◆ WHAT YOU SHOULD DO:
From the entries that follow, copy every line with the word "Enable".

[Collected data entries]
□ □ □
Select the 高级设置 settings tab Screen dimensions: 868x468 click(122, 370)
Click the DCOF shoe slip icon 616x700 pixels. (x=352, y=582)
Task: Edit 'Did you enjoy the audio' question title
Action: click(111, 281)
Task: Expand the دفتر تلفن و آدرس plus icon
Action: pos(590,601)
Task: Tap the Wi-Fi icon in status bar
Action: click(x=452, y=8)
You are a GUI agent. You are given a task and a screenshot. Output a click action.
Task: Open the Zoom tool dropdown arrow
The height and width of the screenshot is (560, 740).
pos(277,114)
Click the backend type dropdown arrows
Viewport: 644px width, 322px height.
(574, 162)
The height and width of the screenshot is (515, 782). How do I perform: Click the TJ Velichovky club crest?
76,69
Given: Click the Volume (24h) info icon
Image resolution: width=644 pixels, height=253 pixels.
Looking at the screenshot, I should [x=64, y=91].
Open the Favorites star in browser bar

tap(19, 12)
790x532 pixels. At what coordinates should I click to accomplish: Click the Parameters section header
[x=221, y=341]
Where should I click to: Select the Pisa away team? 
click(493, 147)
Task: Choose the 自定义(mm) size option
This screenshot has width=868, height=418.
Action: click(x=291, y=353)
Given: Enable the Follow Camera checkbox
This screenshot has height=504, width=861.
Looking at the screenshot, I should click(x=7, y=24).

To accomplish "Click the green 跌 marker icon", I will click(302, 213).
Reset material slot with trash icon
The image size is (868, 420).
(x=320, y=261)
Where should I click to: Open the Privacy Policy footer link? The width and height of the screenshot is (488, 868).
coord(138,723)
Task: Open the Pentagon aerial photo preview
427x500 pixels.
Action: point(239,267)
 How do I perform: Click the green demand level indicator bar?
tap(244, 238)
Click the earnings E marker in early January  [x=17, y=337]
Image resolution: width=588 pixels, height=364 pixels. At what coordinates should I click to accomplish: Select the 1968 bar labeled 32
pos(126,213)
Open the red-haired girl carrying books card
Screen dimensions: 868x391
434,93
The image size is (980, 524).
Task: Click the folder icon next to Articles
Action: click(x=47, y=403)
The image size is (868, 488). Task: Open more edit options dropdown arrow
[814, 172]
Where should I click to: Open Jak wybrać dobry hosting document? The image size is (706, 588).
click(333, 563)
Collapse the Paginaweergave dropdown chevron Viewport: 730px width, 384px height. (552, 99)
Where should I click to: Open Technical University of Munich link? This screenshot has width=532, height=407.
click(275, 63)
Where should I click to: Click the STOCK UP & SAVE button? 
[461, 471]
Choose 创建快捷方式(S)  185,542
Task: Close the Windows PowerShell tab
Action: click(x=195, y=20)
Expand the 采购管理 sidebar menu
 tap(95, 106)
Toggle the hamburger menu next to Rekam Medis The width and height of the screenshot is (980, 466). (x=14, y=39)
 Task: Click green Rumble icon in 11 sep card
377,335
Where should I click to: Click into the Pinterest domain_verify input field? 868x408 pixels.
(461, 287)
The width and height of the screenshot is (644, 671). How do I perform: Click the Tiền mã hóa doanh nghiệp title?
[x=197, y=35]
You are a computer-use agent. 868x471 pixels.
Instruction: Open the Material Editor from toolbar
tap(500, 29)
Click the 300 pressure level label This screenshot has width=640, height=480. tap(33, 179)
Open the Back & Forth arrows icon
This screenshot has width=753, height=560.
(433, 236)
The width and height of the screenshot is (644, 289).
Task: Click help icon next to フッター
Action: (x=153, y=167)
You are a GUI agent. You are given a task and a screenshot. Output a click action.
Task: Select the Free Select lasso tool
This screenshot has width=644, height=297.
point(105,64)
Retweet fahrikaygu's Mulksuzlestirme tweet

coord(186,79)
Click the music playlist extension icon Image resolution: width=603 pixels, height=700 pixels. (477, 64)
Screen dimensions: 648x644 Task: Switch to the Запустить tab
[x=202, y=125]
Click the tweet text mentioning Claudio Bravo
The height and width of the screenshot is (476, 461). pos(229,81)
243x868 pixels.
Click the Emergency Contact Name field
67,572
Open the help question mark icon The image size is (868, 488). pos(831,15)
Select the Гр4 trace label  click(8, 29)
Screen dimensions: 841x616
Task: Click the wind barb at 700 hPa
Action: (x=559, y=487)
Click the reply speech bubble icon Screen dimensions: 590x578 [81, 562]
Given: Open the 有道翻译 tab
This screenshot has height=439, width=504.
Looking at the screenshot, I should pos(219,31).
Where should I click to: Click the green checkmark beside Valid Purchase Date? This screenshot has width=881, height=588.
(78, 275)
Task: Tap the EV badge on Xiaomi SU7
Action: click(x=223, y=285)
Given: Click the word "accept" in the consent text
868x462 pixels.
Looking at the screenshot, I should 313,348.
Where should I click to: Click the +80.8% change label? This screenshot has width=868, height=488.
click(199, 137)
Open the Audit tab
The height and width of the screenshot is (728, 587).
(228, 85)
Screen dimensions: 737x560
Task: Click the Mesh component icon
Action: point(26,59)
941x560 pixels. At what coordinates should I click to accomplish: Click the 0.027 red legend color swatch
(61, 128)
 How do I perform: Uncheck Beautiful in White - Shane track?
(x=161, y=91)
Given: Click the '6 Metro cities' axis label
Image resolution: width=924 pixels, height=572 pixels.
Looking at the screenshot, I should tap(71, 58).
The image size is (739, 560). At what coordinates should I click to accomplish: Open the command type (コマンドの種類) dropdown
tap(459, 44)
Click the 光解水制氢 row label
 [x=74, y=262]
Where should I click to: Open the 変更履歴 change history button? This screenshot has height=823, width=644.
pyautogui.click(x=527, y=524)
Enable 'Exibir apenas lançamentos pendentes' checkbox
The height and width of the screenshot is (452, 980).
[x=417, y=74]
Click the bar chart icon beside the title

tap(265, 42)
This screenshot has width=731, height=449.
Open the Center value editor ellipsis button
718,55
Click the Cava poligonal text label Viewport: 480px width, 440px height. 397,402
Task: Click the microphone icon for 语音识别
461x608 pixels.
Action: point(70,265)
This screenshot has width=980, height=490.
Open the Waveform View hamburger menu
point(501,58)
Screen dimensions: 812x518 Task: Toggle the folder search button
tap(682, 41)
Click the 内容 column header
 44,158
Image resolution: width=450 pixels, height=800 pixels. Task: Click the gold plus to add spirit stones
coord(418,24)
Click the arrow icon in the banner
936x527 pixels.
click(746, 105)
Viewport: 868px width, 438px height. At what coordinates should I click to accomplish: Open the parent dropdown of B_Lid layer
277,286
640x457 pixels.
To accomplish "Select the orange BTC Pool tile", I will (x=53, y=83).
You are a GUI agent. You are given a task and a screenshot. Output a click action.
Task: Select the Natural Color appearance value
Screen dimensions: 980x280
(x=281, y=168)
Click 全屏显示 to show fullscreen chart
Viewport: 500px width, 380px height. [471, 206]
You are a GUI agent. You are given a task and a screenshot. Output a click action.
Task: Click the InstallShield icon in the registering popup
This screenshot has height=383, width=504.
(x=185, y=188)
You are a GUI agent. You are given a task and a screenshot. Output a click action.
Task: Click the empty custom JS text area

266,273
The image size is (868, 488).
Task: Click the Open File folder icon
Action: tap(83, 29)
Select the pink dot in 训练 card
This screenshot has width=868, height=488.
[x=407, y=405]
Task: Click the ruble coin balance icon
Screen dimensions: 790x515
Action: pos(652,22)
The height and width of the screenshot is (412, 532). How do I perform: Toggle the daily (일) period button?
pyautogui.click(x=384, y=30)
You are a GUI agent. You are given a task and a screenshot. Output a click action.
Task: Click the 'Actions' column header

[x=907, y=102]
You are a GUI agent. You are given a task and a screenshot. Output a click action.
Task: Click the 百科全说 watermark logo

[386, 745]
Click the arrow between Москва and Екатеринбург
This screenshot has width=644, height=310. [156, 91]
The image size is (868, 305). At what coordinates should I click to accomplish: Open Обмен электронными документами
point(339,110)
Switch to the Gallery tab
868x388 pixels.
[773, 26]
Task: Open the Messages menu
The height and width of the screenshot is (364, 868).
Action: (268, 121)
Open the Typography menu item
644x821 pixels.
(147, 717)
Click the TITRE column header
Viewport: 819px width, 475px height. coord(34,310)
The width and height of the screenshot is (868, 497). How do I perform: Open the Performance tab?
□ □ □
◆ WRITTEN SOLUTION:
Given: Enable the Follow Camera checkbox
Enable 'Exibir apenas lançamentos pendentes' checkbox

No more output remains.